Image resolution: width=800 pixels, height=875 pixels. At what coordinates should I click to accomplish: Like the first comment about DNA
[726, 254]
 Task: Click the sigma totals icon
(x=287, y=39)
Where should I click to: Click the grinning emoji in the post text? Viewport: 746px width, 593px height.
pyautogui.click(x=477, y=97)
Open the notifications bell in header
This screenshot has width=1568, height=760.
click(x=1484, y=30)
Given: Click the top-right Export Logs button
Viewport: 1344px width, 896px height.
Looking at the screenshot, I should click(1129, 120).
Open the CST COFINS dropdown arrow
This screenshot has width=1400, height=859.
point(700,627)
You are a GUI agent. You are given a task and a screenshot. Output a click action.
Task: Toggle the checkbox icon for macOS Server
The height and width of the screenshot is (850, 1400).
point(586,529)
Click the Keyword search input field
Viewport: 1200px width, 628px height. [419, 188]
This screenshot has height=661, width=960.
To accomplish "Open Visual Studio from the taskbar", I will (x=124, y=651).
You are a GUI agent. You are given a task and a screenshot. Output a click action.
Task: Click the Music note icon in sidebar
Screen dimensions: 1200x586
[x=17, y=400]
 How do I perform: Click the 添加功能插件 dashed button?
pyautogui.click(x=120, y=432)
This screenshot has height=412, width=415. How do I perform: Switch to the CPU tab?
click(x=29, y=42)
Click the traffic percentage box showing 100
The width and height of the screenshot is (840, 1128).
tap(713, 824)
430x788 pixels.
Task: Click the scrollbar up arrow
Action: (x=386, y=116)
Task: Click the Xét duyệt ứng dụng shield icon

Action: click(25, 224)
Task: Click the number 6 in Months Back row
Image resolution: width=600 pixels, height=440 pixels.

• Try it
Your answer should be exactly the lines of the data above, from the first through the line containing "Click the traffic percentage box showing 100".

• Problem solution
Image resolution: width=800 pixels, height=875 pixels. At what coordinates should I click to accomplish: Like the first comment about DNA
[726, 254]
 Task: Click the sigma totals icon
(x=287, y=39)
Where should I click to: Click the grinning emoji in the post text? Viewport: 746px width, 593px height.
pyautogui.click(x=477, y=97)
Open the notifications bell in header
This screenshot has width=1568, height=760.
click(x=1484, y=30)
Given: Click the top-right Export Logs button
Viewport: 1344px width, 896px height.
Looking at the screenshot, I should click(1129, 120).
Open the CST COFINS dropdown arrow
This screenshot has width=1400, height=859.
point(700,627)
You are a GUI agent. You are given a task and a screenshot. Output a click action.
Task: Toggle the checkbox icon for macOS Server
The height and width of the screenshot is (850, 1400).
point(586,529)
Click the Keyword search input field
Viewport: 1200px width, 628px height. [419, 188]
This screenshot has height=661, width=960.
To accomplish "Open Visual Studio from the taskbar", I will (x=124, y=651).
You are a GUI agent. You are given a task and a screenshot. Output a click action.
Task: Click the Music note icon in sidebar
Screen dimensions: 1200x586
[x=17, y=400]
 How do I perform: Click the 添加功能插件 dashed button?
pyautogui.click(x=120, y=432)
This screenshot has height=412, width=415. How do I perform: Switch to the CPU tab?
click(x=29, y=42)
Click the traffic percentage box showing 100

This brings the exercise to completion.